Adèle Ponticelli - Publié le 17 avril 2016
UPCYCLING - Le magasin Pirouette, à Nantes, vend des créations uniques et étonnantes réalisées à partir de déchets, pour meubler et décorer son intérieur.
Pirouette n'est pas un magasin comme les autres. On y trouve des lampes dont les pieds sont faits de fourchettes et de cuillères, des tabourets en disques vinyle, des bijoux, des sacs, de la déco... Des créations uniques, tout en récup'.
Ouvert en 2013, dans le coeur historique de Nantes, piéton et animé, Pirouette est un magasin entièrement dédié au réemploi créatif. Il fait partie d'un collectif zéro déchet, qui vise à la réduction des déchets jetés à la poubelle, et sera bientôt rattaché au mouvement Zero Waste France.
Véronic Durand, la fondatrice de la boutique, a choisi 50 créateurs.

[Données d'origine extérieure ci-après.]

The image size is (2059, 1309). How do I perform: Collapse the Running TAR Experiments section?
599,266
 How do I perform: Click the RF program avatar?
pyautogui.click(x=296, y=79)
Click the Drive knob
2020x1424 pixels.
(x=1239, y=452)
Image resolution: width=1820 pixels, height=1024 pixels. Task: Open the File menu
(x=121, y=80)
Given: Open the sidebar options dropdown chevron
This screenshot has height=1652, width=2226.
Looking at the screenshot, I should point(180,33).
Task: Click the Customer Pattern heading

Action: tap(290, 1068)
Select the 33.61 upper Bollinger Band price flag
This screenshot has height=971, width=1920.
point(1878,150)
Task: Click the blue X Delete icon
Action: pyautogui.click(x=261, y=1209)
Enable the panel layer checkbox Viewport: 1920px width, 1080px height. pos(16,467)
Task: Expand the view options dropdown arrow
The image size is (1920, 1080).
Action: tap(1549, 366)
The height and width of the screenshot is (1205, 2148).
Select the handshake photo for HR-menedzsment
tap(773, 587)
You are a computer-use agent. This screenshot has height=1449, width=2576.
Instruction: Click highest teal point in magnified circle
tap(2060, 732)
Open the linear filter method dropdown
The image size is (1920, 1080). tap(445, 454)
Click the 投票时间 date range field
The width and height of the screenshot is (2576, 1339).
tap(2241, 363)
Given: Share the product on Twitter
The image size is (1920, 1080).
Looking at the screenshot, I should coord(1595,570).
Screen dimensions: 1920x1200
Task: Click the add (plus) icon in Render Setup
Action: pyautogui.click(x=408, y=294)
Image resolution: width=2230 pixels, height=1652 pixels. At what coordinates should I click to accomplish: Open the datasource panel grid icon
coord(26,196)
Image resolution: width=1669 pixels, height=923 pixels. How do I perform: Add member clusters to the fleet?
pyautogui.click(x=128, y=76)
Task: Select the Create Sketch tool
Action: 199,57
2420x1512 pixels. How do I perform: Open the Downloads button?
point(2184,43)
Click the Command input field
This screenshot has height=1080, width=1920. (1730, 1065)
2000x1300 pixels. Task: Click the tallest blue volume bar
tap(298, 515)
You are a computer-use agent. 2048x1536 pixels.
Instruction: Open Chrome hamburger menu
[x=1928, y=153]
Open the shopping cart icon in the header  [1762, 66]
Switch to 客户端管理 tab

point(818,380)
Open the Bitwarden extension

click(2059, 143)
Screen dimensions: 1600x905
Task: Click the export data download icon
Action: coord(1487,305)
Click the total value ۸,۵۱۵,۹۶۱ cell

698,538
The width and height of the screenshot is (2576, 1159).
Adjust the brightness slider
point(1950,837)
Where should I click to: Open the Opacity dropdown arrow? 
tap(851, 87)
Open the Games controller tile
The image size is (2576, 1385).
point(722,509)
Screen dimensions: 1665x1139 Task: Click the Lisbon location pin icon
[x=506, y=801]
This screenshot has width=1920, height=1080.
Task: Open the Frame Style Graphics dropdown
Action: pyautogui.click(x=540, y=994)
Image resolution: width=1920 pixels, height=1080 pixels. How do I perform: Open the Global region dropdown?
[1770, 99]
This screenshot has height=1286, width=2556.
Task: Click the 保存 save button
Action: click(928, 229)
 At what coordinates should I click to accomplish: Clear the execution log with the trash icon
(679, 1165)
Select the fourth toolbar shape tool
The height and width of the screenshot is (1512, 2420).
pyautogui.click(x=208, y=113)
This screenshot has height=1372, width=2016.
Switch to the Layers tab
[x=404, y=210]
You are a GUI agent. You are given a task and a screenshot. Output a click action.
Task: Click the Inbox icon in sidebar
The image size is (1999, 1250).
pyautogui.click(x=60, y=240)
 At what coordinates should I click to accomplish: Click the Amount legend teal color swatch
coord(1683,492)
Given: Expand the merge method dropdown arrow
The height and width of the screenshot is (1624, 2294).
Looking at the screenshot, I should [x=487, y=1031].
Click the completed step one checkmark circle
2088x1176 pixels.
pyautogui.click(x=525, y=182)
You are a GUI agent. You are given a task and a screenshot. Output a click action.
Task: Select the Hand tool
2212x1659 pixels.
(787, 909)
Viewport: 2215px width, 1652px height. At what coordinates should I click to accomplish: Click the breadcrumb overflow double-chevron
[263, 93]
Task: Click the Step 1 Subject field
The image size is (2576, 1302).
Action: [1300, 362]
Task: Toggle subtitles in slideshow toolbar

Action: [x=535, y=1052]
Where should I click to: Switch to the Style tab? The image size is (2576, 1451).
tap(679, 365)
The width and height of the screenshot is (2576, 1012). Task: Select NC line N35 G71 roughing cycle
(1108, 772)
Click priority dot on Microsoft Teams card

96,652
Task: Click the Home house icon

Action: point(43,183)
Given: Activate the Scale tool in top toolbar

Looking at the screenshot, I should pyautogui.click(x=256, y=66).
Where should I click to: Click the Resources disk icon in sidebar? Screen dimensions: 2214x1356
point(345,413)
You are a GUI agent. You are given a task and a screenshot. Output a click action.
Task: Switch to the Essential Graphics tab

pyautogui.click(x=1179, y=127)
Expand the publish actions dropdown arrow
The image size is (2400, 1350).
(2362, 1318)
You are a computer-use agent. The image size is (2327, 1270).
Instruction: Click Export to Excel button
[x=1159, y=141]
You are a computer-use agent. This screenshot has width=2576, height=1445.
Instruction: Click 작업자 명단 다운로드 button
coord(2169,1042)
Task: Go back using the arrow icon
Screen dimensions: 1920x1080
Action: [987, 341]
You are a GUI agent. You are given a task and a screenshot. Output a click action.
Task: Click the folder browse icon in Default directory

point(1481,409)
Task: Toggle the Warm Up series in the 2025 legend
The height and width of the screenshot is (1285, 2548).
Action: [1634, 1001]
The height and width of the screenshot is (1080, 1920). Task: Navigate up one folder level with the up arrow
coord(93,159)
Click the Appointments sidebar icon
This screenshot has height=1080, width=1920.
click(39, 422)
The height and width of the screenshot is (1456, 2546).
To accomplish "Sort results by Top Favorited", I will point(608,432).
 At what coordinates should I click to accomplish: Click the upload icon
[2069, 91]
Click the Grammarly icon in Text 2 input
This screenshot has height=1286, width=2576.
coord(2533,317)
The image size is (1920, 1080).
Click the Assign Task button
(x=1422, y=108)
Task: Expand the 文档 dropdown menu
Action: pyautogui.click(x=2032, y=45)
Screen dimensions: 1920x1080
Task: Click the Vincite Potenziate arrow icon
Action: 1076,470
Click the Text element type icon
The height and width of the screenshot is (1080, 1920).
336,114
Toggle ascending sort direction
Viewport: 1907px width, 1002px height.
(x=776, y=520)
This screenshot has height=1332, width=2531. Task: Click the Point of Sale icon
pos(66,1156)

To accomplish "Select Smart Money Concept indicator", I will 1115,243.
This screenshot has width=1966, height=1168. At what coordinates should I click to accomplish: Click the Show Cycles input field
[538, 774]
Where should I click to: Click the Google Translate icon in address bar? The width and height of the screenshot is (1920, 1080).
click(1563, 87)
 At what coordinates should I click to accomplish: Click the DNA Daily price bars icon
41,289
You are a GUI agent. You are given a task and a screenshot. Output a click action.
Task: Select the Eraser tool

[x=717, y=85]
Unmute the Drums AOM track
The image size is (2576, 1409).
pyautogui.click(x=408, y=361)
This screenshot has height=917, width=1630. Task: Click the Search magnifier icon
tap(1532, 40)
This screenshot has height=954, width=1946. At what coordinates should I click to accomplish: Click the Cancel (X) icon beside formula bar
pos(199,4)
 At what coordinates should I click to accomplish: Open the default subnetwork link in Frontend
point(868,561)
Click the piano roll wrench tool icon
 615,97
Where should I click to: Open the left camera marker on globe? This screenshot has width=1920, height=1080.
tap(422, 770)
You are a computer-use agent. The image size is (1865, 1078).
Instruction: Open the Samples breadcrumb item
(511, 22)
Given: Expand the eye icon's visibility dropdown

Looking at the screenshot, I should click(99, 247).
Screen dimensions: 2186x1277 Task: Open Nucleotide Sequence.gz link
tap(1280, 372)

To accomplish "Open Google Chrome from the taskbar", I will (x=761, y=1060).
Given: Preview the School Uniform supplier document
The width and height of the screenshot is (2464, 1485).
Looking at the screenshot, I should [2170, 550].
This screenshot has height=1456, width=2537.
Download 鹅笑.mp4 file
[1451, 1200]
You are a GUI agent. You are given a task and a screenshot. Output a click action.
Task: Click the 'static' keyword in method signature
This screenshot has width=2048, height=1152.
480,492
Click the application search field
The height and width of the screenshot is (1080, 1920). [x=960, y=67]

Ses critères : les objets vendus doivent être utiles, beaux, solides, fabriqués localement et enfin, le matériau réemployé doit être le plus mis en valeur dans l'objet.
Véronic Durand revient sur le sens de Pirouette et l'enjeu du réemploi créatif dans nos vies, qui peut servir à meubler et décorer nos intérieurs.
Qu'est-ce que le réemploi créatif ?
On ouvre sa poubelle, on regarde ce qu'il y a à l'intérieur et on se demande si on ne pourrait pas se resservir de telle ou telle chose autrement. Avec de la créativité, on peut remettre les déchets dans le circuit. C'est le concept de l'économie circulaire.
Pour cela, il faut se questionner sur le poids de nos actes : mettre des choses à la poubelle a des conséquences. Quand on consomme, on doit se poser les questions : ça vient d'où, ça va où ? La vie d'un objet ne se résume pas au moment où on l'a entre les mains.
Le recyclage n'est donc pas la solution miracle pour les matériaux ?
Ce n'est pas la voie unique, et le recyclage n'est pas forcément optimum. Il vaut mieux raisonner en termes de cycle de vie et de consommation d'énergie.
Par exemple, les cartons d'emballage, soit je les recycle, soit je les réutilise directement. Nous, on s'en sert pour faire nos cartes de visite. C'est dans cette réutilisation directe que se trouve le coeur de l'upcycling.
Quels sont les matériaux qui se recyclent le moins bien ?
La chambre à air de vélo se recycle très mal, le disque vinyle et les jouets en plastique aussi. D'autres matériaux, comme les bâches publicitaires, finissent à l'incinérateur car on ne sait pas où les jeter. D'autres enfin ont un recyclage avec une forte empreinte carbone, car ils sont exportés, notamment en Chine.
D'où viennent les matériaux réemployés ici ?
Ils ont plusieurs provenances : des invendus, des vides-greniers, des poubelles, Emmaüs... Les entreprises viennent aussi à moi pour valoriser leurs déchets.
Est-ce que ces produits sont biens perçus par le public ?
Oui, mais beaucoup ont encore du mal à se rendre compte de la valeur des créations uniques. Ici, les prix ne sont pas très élevés, entre 1 et 100 euros et le prix moyen est 17 euros, la marge est faible. Il faut éduquer les gens au fait que la matière d'un objet équivaut seulement à 10% du prix (le fait que l'objet soit fait avec du recyclé ne fait donc pas beaucoup baisser le prix, ndlr).
Pourquoi avoir ouvert Pirouette ?
Je voulais faire quelque chose qui ait du sens. Quelque chose pour l'intérêt général. Je ne dis pas que je suis dans une démarche écolo. Je n'aime pas ce mot “écolo”, car il y a un aspect militant, alors que pour moi c'est simplement de la logique. On ne devrait pas avoir à être militant pour percevoir l'intérêt environnemental.
J'ai passé toute ma vie à me battre pour changer les choses. J'essaye de faire ma part, comme le petit colibri de la légende que raconte Pierre Rabhi. Il va chercher des gouttes d'eau pour éteindre le feu. Un tatou l'interpelle, agacé par l'absurdité de son geste, “tu ne vas pas pouvoir éteindre le feu”. Le colibri répond : “je sais, mais je fais ma part”.